Jumat, 27 Februari 2015

Efek Sarpin

Efek Sarpin

W Riawan Tjandra ;  Pengajar FH Universitas Atma Jaya Yogyakarta
KORAN TEMPO, 26 Februari 2015


                                                                                                                                     
                                                

Putusan praperadilan yang dimohonkan oleh Komisaris Jenderal Budi Gunawan, dan dimenangkan melalui putusan hakim Pengadilan Negeri Jakarta Selatan, Sarpin Rizaldi, kini seakan telah dijadikan preseden bagi para tersangka korupsi lain untuk mengulangi permohonan praperadilan yang sama.

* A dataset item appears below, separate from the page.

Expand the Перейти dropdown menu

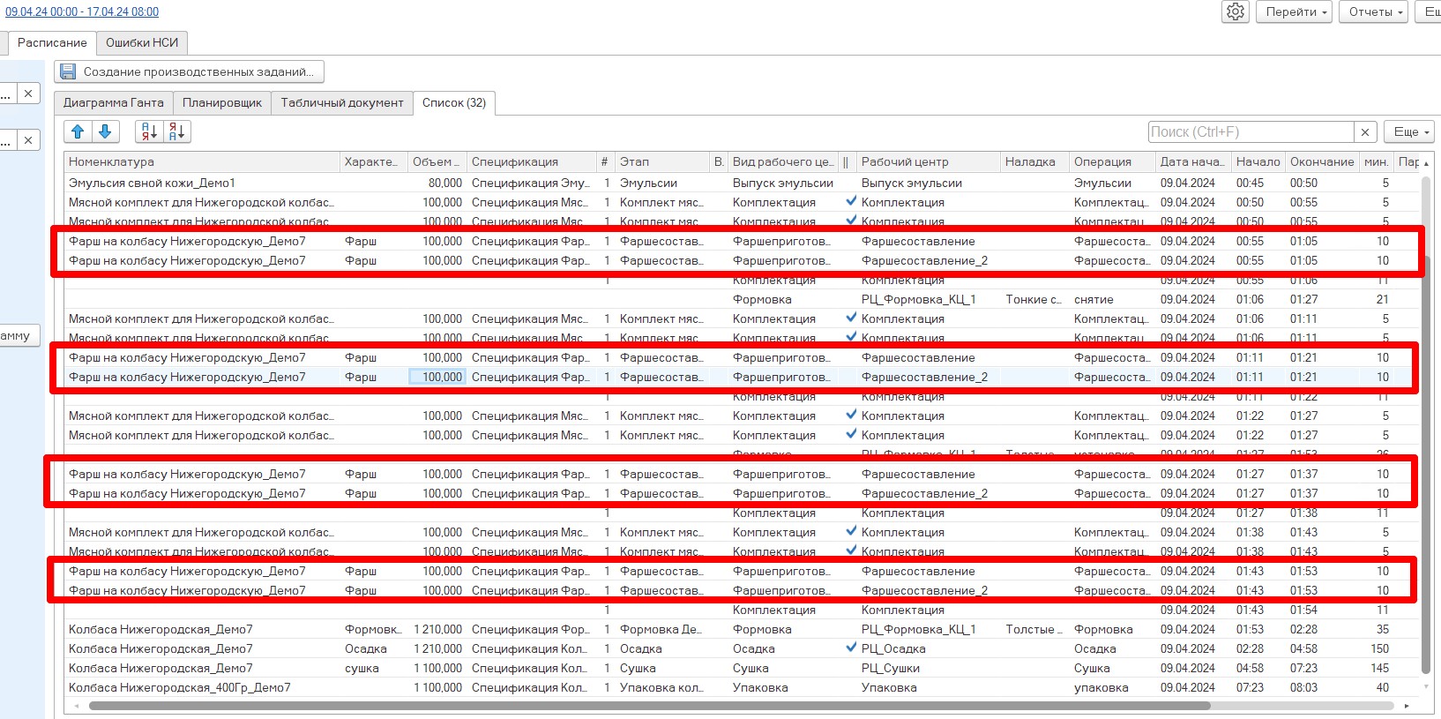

Dalam putusannya, Sarpin Rizaldi menyatakan mengabulkan sebagian permohonan praperadilan Budi Gunawan. Dalam pertimbangannya, Sarpin menafsirkan penetapan tersangka sebagai salah satu upaya paksa yang masuk ke lingkup praperadilan.

Sarpin beralasan, karena undang-undang tidak mengatur secara jelas apa yang dimaksud dengan upaya paksa, hakim berhak menafsirkan apa saja yang dikategorikan sebagai upaya paksa. Ia menilai penetapan tersangka merupakan salah satu upaya paksa, karena tindakan itu dilakukan dalam ranah pro justitia.

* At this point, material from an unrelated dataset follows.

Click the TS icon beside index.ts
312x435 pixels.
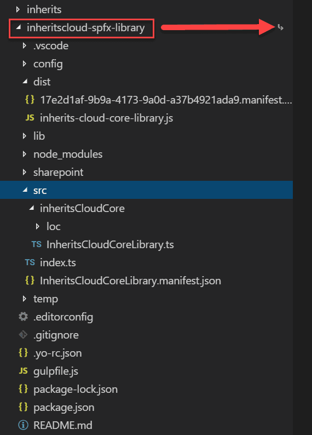pyautogui.click(x=30, y=262)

Selain itu, putusan praperadilan tersebut dinilai telah melampaui kewenangan pengadilan negeri dalam memutus praperadilan, karena terkesan telah melakukan uji materi atas Pasal 77 KUHAP dengan memasukkan kewenangan guna memeriksa permohonan praperadilan tentang penetapan status tersangka oleh KPK, yang sejatinya tak diatur dalam ketentuan tersebut. Ini memperlihatkan, putusan praperadilan tersebut telah menyerobot kewenangan Mahkamah Konstitusi dalam menguji materi konstitusionalitas suatu UU.

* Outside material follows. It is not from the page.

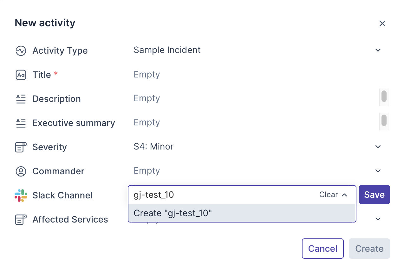Expand the Activity Type dropdown
Screen dimensions: 404x273
(x=378, y=50)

Putusan praperadilan yang kontroversial itu menunjukkan dengan kasatmata bahwa Sarpin telah “pasang badan” untuk para koruptor. Setelah putusan praperadilan Sarpin, kini mulai terjadi “efek Sarpin”. Surya Dharma Ali yang telah ditetapkan sebagai tersangka oleh KPK RI dalam kasus korupsi dana haji di lingkungan Kementerian Agama telah mangkir dari pemeriksaan KPK dan sekaligus mendaftarkan permohonan praperadilan atas penetapan dirinya sebagai tersangka.

Tak lama berselang, Ketua DPRD Bangkalan, Fuad Amin Imron, juga berencana mengajukan gugatan praperadilan terhadap penetapan tersangka kasus dugaan korupsi oleh Komisi Pemberantasan Korupsi. Fuad ditetapkan sebagai tersangka tindak pidana pencucian uang oleh KPK pada awal Januari 2015. Ia ditangkap pada awal Desember 2014, ketika anak buahnya, Rauf, tertangkap tangan menerima suap Rp 700 juta dari Direktur PT Media Karya Sentosa, Antonio Djatmika. Dalam penggeledahan rumah Fuad, KPK menemukan uang tunai Rp 4 miliar dan puluhan rekening dengan nilai total lebih dari Rp 100 miliar.

Kini, setelah putusan Sarpin, praperadilan telah menjadi “pintu penyelamat” bagi para koruptor untuk berupaya melepaskan diri dari jerat hukum. Instrumen praperadilan yang semula diciptakan dalam rangka mengintegrasikan perlindungan hak asasi bagi rakyat dalam proses hukum telah menjelma menjadi “pemakaman massal” bagi penegakan hukum dan gerakan antikorupsi. Mahkamah Agung harus bisa memberikan jalan keluar untuk memperbaiki situasi hukum yang kian rusak agar praperadilan tidak justru menjelma menjadi sarana legalisasi kejahatan bagi para penjahat perusak negeri ini.